[START Given entries]

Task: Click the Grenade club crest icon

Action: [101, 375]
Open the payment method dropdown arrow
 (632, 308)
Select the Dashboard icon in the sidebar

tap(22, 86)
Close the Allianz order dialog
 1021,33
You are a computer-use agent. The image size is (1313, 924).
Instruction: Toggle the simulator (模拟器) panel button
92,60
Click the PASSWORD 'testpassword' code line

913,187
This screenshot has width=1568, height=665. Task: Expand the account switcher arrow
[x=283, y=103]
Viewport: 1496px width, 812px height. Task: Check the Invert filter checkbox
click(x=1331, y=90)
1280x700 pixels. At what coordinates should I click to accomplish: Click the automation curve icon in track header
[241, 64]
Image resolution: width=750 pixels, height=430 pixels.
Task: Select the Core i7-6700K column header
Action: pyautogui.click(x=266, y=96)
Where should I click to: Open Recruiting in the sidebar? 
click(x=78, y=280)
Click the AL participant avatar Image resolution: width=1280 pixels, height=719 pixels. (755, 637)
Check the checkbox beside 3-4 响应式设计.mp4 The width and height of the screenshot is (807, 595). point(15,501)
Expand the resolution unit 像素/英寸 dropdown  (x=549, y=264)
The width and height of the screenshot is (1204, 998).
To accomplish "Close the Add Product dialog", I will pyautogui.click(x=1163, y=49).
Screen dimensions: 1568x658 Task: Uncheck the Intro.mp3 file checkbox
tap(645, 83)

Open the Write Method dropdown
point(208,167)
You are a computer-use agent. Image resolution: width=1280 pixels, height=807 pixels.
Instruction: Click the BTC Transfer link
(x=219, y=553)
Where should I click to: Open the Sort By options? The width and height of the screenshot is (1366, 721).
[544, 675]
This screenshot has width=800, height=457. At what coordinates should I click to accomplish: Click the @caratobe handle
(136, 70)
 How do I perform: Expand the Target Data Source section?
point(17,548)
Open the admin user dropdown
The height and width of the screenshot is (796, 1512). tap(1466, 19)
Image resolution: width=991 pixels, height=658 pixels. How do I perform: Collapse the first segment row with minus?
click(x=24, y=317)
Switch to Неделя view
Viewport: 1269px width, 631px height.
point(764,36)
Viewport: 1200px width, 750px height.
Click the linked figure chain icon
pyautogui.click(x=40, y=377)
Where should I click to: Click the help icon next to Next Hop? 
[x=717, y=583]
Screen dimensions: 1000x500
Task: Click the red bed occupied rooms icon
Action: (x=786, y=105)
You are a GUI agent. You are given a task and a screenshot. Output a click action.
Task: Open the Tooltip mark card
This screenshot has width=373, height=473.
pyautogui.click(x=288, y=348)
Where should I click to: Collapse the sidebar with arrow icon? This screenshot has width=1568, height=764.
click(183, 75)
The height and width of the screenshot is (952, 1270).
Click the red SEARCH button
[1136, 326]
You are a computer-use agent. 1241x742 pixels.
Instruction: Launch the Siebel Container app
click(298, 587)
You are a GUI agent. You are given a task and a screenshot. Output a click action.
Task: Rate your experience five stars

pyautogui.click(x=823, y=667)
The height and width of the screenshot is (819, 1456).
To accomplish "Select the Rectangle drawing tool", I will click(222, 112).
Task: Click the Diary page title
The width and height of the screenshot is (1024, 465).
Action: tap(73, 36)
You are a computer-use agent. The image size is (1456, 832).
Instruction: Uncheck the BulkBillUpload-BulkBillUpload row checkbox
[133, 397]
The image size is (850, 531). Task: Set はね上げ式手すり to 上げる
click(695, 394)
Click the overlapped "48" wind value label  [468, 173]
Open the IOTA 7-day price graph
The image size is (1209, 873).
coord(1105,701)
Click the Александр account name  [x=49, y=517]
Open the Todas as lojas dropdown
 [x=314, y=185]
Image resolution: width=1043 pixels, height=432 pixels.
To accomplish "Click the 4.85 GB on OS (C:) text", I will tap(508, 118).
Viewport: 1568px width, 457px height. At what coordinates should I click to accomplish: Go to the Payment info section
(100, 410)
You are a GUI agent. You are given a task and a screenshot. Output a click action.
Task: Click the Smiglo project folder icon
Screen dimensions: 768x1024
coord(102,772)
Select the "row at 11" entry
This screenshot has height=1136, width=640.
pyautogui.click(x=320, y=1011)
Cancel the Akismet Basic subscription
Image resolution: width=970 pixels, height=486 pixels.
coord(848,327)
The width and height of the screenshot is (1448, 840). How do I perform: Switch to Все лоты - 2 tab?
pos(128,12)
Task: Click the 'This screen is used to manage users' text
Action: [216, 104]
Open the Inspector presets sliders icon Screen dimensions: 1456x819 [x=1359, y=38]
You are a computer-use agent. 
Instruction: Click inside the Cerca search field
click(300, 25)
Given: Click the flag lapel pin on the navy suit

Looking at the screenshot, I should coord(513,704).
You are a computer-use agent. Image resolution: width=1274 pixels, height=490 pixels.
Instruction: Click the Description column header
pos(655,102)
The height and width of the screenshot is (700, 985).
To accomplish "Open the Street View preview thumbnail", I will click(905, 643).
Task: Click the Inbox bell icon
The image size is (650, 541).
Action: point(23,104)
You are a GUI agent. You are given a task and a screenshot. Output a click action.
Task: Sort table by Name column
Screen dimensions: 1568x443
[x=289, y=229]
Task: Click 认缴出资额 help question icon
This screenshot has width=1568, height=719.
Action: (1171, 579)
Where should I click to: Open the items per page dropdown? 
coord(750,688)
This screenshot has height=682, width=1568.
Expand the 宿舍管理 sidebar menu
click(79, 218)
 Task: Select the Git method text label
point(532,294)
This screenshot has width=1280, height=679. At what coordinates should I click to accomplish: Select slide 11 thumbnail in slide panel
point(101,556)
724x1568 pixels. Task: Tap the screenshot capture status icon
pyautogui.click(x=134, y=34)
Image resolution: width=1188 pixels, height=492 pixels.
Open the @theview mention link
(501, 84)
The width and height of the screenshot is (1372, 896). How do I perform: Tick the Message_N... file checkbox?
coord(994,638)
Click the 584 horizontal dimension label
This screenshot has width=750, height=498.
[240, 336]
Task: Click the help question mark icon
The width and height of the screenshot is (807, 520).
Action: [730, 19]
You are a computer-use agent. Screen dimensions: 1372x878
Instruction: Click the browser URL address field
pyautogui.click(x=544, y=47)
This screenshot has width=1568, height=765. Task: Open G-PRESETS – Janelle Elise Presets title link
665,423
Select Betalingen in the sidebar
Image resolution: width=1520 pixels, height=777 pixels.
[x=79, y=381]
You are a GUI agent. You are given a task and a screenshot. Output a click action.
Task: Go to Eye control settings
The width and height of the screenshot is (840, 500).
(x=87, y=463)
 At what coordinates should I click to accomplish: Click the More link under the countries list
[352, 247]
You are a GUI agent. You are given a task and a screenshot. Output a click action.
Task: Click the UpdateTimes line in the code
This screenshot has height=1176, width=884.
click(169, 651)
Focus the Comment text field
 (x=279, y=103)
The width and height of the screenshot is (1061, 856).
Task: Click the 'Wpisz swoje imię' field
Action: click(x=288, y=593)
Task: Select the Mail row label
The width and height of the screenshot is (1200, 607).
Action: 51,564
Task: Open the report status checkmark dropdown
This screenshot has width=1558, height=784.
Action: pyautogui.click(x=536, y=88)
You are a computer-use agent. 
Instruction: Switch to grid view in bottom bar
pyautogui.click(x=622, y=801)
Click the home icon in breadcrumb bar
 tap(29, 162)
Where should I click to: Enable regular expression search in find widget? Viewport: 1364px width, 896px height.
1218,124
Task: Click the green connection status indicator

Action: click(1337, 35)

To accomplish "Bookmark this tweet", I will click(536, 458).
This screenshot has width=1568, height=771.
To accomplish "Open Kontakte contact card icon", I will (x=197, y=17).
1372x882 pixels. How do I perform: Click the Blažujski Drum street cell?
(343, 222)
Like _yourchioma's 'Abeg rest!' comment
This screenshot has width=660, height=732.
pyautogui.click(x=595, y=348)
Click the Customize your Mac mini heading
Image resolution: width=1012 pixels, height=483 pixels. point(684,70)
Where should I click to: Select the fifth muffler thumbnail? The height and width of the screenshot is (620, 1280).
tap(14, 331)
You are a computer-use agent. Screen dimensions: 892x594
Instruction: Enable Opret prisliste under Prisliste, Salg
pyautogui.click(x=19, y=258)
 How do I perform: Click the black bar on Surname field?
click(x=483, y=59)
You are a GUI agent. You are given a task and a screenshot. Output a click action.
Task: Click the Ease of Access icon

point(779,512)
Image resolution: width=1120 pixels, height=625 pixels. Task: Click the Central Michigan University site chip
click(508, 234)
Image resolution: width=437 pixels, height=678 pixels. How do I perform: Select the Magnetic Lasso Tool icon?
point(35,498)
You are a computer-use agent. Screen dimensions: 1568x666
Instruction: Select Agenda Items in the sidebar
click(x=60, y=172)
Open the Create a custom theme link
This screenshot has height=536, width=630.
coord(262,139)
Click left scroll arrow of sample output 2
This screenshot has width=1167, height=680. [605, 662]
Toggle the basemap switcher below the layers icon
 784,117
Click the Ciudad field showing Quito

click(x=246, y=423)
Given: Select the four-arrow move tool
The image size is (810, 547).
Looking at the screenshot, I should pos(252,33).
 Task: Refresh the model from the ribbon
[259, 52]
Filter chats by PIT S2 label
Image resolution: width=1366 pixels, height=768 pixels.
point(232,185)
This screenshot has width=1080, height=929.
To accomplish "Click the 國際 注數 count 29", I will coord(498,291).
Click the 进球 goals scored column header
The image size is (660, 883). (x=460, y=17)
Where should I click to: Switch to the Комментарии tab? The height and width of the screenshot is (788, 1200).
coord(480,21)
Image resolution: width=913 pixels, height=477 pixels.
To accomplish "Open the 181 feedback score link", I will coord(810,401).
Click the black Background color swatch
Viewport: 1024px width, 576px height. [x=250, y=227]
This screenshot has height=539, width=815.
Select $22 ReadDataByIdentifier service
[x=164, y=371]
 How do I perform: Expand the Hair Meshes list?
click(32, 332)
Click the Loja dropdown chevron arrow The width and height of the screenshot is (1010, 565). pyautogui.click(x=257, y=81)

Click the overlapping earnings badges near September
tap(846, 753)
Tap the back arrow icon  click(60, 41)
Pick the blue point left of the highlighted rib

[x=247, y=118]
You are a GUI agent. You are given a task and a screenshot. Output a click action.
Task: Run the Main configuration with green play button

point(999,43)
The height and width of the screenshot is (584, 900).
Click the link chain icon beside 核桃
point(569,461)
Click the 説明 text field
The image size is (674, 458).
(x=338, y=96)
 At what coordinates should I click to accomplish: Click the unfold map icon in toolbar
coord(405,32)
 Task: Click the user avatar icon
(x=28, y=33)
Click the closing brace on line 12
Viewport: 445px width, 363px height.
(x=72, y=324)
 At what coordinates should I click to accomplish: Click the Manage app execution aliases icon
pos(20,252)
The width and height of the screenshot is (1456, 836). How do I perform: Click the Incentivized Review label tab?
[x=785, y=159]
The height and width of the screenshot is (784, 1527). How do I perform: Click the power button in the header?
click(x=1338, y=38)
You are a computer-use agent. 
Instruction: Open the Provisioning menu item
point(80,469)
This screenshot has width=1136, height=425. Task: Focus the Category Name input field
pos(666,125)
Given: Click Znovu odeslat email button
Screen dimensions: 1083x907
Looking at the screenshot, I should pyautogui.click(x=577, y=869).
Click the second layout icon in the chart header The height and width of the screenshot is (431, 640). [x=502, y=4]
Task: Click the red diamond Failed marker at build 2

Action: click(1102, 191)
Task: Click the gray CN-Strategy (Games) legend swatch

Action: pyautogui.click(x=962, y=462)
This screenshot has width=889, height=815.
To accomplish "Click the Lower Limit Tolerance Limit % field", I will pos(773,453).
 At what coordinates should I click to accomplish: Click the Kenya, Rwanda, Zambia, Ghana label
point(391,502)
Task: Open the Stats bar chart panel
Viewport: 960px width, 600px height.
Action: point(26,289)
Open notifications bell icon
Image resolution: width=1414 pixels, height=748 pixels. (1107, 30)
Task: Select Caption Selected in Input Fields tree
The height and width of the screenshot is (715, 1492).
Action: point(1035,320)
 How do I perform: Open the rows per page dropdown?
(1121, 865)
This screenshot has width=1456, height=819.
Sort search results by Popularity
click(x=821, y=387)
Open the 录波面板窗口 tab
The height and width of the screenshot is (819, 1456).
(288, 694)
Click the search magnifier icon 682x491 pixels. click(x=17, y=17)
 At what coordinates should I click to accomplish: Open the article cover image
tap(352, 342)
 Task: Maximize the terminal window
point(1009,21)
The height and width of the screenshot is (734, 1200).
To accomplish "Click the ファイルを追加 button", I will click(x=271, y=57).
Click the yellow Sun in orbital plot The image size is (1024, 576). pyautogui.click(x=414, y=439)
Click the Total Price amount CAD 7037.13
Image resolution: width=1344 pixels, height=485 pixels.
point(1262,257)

[END Given entries]

Put the lines into a numbered list, leaving out any blank ones; begin at the line that has "Task: Select the Git method text label" and stop after the line that has "Action: click(x=288, y=593)".

▸ **Exercise solution**
1.  Task: Select the Git method text label
2. point(532,294)
3. This screenshot has width=1280, height=679. At what coordinates should I click to accomplish: Select slide 11 thumbnail in slide panel
4. point(101,556)
5. 724x1568 pixels. Task: Tap the screenshot capture status icon
6. pyautogui.click(x=134, y=34)
7. Image resolution: width=1188 pixels, height=492 pixels.
8. Open the @theview mention link
9. (501, 84)
10. The width and height of the screenshot is (1372, 896). How do I perform: Tick the Message_N... file checkbox?
11. coord(994,638)
12. Click the 584 horizontal dimension label
13. This screenshot has width=750, height=498.
14. [240, 336]
15. Task: Click the help question mark icon
16. The width and height of the screenshot is (807, 520).
17. Action: [730, 19]
18. You are a computer-use agent. Screen dimensions: 1372x878
19. Instruction: Click the browser URL address field
20. pyautogui.click(x=544, y=47)
21. This screenshot has width=1568, height=765. Task: Open G-PRESETS – Janelle Elise Presets title link
22. 665,423
23. Select Betalingen in the sidebar
24. Image resolution: width=1520 pixels, height=777 pixels.
25. [x=79, y=381]
26. You are a GUI agent. You are given a task and a screenshot. Output a click action.
27. Task: Go to Eye control settings
28. The width and height of the screenshot is (840, 500).
29. (x=87, y=463)
30.  At what coordinates should I click to accomplish: Click the More link under the countries list
31. [352, 247]
32. You are a GUI agent. You are given a task and a screenshot. Output a click action.
33. Task: Click the UpdateTimes line in the code
34. This screenshot has height=1176, width=884.
35. click(169, 651)
36. Focus the Comment text field
37.  (x=279, y=103)
38. The width and height of the screenshot is (1061, 856).
39. Task: Click the 'Wpisz swoje imię' field
40. Action: click(x=288, y=593)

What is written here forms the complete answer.